Sebuah spekulasi muncul mengenai kebijakan tarif baru Presiden Amerika Serikat Donald Trump, yang diduga hasil dari penggunaan Kecerdasan Buatan (AI). Kebijakan tersebut diumumkan Trump pada Rabu (2/4) dengan menerapkan dua tarif baru, yaitu universal senilai 10 persen untuk 180 negara dan resiprokal untuk 60 negara dengan nilai yang berbeda-beda. Dalam pengumumannya, Trump memegang papan yang berisikan dua kolom tarif yang dikenakan dan resiprokalnya. Trump tidak secara rinci menjelaskan asal-usul angka di kolom pertama, namun angka tersebut diduga berasal dari perhitungan yang disederhanakan yang diperoleh dari AI Chatbot.
Sebuah temuan menarik muncul ketika Ekonom James Surowiecki mencoba merekayasa pertanyaan yang sama dengan Trump.
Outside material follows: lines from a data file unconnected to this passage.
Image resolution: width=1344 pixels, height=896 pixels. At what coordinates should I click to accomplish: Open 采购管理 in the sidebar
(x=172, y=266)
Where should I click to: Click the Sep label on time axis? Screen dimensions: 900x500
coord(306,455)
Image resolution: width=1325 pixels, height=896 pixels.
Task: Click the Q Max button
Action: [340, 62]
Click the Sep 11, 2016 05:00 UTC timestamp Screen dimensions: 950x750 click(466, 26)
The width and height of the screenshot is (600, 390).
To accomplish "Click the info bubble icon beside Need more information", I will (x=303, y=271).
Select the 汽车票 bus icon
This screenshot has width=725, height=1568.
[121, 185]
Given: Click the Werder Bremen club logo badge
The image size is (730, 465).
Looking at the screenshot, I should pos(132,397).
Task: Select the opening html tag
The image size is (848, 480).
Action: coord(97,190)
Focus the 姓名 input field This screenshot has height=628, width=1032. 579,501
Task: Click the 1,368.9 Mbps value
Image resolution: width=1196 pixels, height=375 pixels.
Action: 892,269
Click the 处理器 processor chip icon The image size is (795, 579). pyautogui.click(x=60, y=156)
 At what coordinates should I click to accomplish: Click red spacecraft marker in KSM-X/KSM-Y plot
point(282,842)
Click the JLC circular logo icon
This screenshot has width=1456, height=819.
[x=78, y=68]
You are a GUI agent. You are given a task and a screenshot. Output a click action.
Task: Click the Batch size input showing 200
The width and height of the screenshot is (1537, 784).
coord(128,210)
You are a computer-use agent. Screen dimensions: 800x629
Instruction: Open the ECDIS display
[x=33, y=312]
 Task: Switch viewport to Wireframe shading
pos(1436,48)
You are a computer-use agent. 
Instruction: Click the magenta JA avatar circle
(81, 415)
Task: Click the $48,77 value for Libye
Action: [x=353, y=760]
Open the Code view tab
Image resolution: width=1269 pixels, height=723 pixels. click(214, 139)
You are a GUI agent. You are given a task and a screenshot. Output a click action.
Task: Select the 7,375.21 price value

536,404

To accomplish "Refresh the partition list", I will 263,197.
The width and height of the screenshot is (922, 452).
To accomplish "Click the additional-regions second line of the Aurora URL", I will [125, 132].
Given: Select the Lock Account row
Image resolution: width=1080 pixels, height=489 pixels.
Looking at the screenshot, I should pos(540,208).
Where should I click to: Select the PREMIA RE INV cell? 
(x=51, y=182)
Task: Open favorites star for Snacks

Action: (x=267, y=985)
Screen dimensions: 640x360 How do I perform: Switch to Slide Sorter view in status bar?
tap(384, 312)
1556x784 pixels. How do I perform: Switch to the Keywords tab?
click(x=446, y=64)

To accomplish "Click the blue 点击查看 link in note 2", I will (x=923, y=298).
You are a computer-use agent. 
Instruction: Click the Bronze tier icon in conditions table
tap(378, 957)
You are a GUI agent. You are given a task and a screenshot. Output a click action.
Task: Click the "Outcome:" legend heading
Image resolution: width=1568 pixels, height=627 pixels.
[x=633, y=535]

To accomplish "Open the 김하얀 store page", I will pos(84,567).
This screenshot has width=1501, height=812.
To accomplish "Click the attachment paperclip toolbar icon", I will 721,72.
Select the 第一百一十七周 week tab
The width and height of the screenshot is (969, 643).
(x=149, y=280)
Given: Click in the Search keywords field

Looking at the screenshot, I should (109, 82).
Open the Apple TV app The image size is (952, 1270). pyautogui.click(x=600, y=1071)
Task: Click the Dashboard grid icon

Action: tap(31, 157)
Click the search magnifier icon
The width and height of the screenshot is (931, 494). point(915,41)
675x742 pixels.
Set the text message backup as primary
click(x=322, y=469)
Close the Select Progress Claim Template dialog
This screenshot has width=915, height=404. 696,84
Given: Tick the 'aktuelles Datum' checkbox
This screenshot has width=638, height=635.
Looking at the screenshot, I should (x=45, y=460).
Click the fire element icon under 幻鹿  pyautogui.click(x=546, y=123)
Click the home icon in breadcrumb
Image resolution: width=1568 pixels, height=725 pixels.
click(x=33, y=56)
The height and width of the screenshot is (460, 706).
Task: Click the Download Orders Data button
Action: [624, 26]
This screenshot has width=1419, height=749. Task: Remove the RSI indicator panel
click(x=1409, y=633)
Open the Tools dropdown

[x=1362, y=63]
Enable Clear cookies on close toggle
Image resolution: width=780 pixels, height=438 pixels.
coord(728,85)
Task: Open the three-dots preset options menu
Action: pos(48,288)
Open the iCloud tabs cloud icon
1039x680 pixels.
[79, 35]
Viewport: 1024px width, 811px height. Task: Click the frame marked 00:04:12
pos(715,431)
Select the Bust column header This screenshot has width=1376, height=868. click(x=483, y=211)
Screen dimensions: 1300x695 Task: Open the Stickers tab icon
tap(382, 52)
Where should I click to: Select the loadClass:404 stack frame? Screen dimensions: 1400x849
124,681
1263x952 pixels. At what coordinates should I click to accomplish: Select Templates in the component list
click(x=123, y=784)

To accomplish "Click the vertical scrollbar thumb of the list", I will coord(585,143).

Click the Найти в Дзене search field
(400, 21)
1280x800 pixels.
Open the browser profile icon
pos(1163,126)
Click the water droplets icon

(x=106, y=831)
Berdasarkan analisisnya, tarif yang diumumkan Trump sebanding dengan defisit perdagangan suatu negara dengan AS yang dibagi dengan total ekspor mereka ke AS. Gedung Putih menolak temuan tersebut dan mengungkapkan sebuah rumus yang mereka gunakan, namun spekulasi masih berlanjut karena terlihat seperti versi ‘hiasan’ dari metode Surowiecki. Diyakini bahwa pemerintahan Trump menggunakan AI dalam perhitungan tarif ini karena masalah waktu yang singkat, sehingga mereka tergoda untuk memanfaatkan AI.
Sejumlah pengguna juga menyadari penggunaan AI dalam perhitungan tersebut. Platform AI seperti ChatGPT, Gemini, Claude, atau Grok memberikan rumusan yang sama ketika diminta untuk memecahkan defisit perdagangan. Uji coba dilakukan dengan menanyakan cara bagi AS untuk menghitung tarif yang harus dikenakan pada negara lain guna menyeimbangkan defisit perdagangan bilateral. Keempat platform tersebut memberikan rumusan defisit dibagi oleh ekspor, menunjukkan potensi penggunaan AI dalam pengambilan keputusan penting seperti kebijakan tarif.